“To bereave a man of life, or by violence to confiscate his estate, without accusation or trial, would be so gross and notorious an act of despotism, as must at once convey the alarm of tyranny throughout the whole kingdom; but confinement of the person, by secretly hurrying him to jail, where his sufferings are unknown or forgotten, is a less public, a less striking, and therefore a more dangerous engine of arbitrary government.” ~ Sir William Blackstone, Commentaries on the Laws of England
Last New Year’s Eve, the 2012 National Defense Authorization Act (NDAA) was signed into law by President Obama. The most controversial aspect of NDAA was a provision that allowed for the military detention of American citizens without due process. Though apologists for the administration tried to spin or downplay it, constitutional lawyer Glenn Greenwald made the facts very clear:
- It does codify indefinite detention. The military can be used to detain anyone.

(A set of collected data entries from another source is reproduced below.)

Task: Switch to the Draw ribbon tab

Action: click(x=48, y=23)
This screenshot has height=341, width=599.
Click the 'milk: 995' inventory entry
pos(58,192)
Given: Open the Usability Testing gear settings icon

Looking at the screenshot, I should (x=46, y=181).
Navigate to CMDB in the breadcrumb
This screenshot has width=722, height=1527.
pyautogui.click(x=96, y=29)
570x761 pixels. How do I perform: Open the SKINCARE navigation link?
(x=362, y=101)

- It does expand the scope of the War on Terror as defined by the 2001 Authorization for Use of Military Force, originally intended to go after and punish the perpetrators responsible for 9/11.
- U.S. citizens are not exempt. In fact, House and Senate amendments pushed by a handful of Democrats and libertarian Republicans that would have explicitly exempted U.S. citizens from indefinite military detention were defeated. Furthermore, an open letter signed by forty retired generals and admirals in support of these measures were ignored.

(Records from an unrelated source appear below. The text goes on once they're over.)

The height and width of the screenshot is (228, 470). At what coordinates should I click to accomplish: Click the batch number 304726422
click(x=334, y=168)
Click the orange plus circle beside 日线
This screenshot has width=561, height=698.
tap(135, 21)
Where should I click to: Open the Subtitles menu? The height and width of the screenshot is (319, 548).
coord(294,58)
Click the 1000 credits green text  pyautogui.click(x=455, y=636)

Faced with these facts, it’s put up or “shut up” time for the American people. NDAA is arguably the gravest constitutional crisis we’re facing today since it guts centuries of Anglo-American law. As Justices Scalia and Stevens pointed out in their eloquent dissent in Hamdi v. Rumsfeld: “The very core of liberty secured by our Anglo-Saxon system of separated powers has been freedom from indefinite imprisonment at the will of the Executive.”
For those unfamiliar with the Hamdi case, the Supreme Court ruled that Yaser Esam Hamdi, an American citizen captured during the 2001 invasion of Afghanistan, could be held in military detention but not without habeas review. That case, however, involved an actual battlefield in an actual war. What NDAA permits goes even further. Section 1021 of this law states the military can detain anyone deemed to be “a part of” or deemed to have “substantially supported” Al Qaeda, the Taliban, or “associated forces.”

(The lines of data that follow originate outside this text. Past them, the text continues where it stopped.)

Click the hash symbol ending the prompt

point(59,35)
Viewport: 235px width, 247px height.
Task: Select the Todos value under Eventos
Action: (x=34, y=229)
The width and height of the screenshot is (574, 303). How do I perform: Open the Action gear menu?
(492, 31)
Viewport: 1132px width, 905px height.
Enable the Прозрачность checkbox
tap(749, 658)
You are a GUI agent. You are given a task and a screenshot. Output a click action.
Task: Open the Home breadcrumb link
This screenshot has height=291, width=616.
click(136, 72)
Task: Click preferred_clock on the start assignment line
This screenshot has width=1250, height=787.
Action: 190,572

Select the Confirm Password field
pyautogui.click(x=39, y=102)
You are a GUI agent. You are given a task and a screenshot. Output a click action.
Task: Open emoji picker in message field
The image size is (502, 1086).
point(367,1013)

Despite our cable networks remaining mostly silent on an assault that strikes at the very heart of our cherished liberties, online outrage over NDAA has brought together organizations and activists that disagree on almost every other issue. Politics certainly creates strange bedfellows as opposition to “indefinite imprisonment at the will of the Executive” brought together a trans-partisan coalition that include the Tea Party, Occupy Wall Street, Amnesty International, Downsize DC, Human Rights Watch, the Tenth Amendment Center, the Rutherford Institute, and the American Civil Liberties Union. A lawsuit against NDAA was filed by Pulitzer Prize-winning journalist Christopher Hedges joined by prominent MIT professor and dissident Noam Chomsky, Pentagon Papers leaker Daniel Ellsberg, activist Jennifer “Tangerine” Bolen, and other concerned individuals.
Last May, federal judge Katherine Forrest issued a preliminary injunction that barred the provision that allowed for indefinite detention. On September 12th, Judge Forrest ruled the offending provision unconstitutional and issued a permanent injunction against its enforcement. Not surprisingly, the Obama administration filed an appeal in less than 24 hours of Judge Forrest’s ruling! On September 18th, Judge Raymond Lohier of the Second Circuit Court of Appeals wrote a one-page order that put a temporary hold on the decision to block NDAA without offering any further explanation. As of this writing, the court of appeals has yet to set a date for a full hearing.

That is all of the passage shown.